### Task item
According to the passage on Medicare Part D, which six drug classes must private plans include in their coverage?

### Passage ###

- The Department of Health and Human Services will continue barring Medicare Part D plans from applying the drug utilization management tools prior authorization and step therapy for beneficiaries taking HIV antiretroviral drugs. A rule proposed in November 2018 would have permitted such practices.
- Gilead voiced opposition to the original proposal, saying physicians need to have the flexibility to prescribe the right medicines for patients. Under the proposal, patients would have needed to fail treatment on less expensive drugs before being allowed to receive more costly ones.
- The government has also backed off a plan that would have allowed Part D plans to more tightly manage drugs in six "protected classes" if they raise prices too much or represent just a reformulation of an existing product.
Medicare requires that private health plans managing beneficiaries' drug benefits include in their coverage all drugs in six classes: HIV antiretrovirals, antidepressants, antipsychotics, anticonvulsants, cancer drugs and immunosuppressants for treatment of transplant rejection. These "protected classes" prevent managed care and Part D plans from excluding necessary drugs from their formulary, which could result in poorer health outcomes.
In five of the six classes, it has been Medicare policy to allow some utilization management: step therapy, which requires that less expensive drugs fail before patients can proceed to the more costly ones; and prior authorization, which requires that physicians file paperwork to justify prescribing the pricier choices. HIV has been exempted from that policy, but a November proposal threatened to revoke that exemption.

### Data ###

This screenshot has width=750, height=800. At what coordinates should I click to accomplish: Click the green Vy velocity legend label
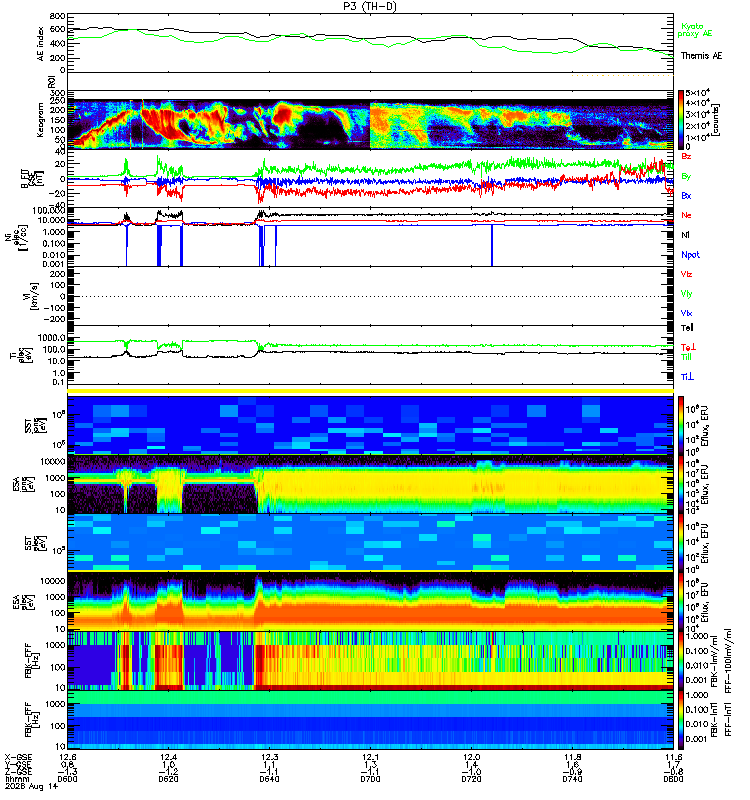[686, 294]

###

### Result
HIV antiretrovirals, antidepressants, antipsychotics, anticonvulsants, cancer drugs, and immunosuppressants for treatment of transplant rejection.